Mercy Mwangi in her shop. She started her business using an initial loan of 2,000 shillings in 2007. She says it’s now worth 50,000. Photo credit: Vincent Achuka

With banking services out of reach for the majority of the people in Kenya, the hundreds of thousands of residents of Nairobi’s informal settlements have difficulty accumulating wealth. Micro-lending groups like Blessed Women offer the much-needed credit required to start or improve a business. Interestingly, the group started as a weekly prayer group meeting, hence the name.

“Sometime before 2006 we started having prayer meetings on a weekly basis at one of the members’ houses. During these meetings, we also discussed issues facing us and we realized poverty was the main problem,” says group member Gladys Wanjiku. “To counter this, we started a merry-go-round where the group would visit [the home of] one member at a time and contribute some money to the host.”

“Our decision to switch to micro-credit amongst ourselves was reached after we attended a workshop on savings and entrepreneurship,” adds the group’s chairwoman Nancy Wanjiku.

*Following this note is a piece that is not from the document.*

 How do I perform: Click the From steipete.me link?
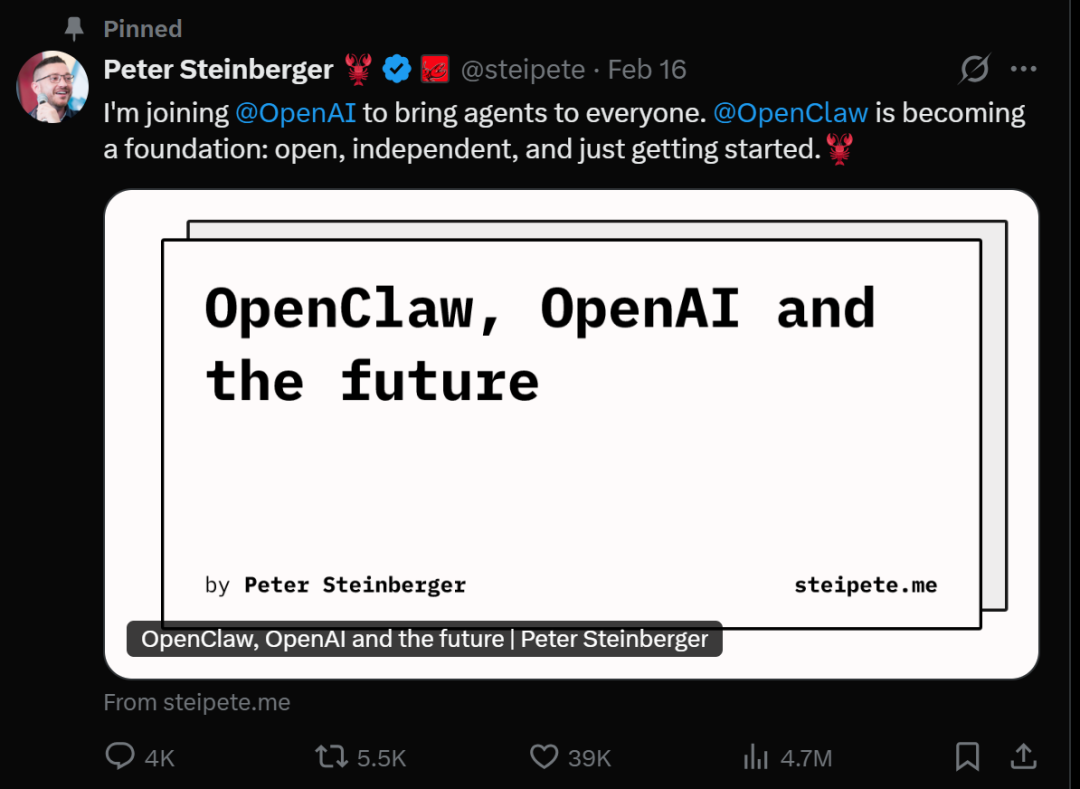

The group meets twice a month. During meetings, each member deposits 200 shillings with treasurer Mercy Mureithi. They used to deposit only 50 shillings, but as the members’ financial stability has increased they’ve adjusted it upward.

The money is then consolidated into an account that members are allowed to borrow from, repaying their debts within a month at 10 percent interest. They have two types of loans – a short-term loan allows a member to borrow a maximum of 3,000 shillings and a long-term loan with a ceiling of 5,000 shillings. The interest earned is added to the group’s account to increase their lending capability.

In order to be allowed to borrow, you must have saved with the group for a couple of months. First-time defaulters are required to pay twice the interest amount; defaulting three times will get you expelled. Luckily, that’s never happened so far. At the time of the meeting I attended, a total of 39,500 shillings had been given out as loans. Members are encouraged to borrow more so they can improve their lives.

For instance, Gladys, who has just borrowed 3,200 shillings, says she plans to use the money to buy more stock for her charcoal business. She recently repaid 2,800 she owed to the group. “I am expected to pay back [the loan, plus interest of] 310 shillings,” she says, “which is quite cheap compared to asking a loan from a bank. Banks have a lot of bureaucratic procedures which make it impossible for poor women like me to borrow.”

The group’s vision is to give every member a chance to relocate from the slums, and it seems they’re on course — every woman in the group has started a small business with the money they were able to borrow. In fact, in February of last year the group collectively bought a piece of land in Thika, on the edge of Nairobi, for 250,000 shillings. They are planning to build some houses there as an investment. Right now they are attending workshops on entrepreneurship to get the skills they’ll need to develop the land.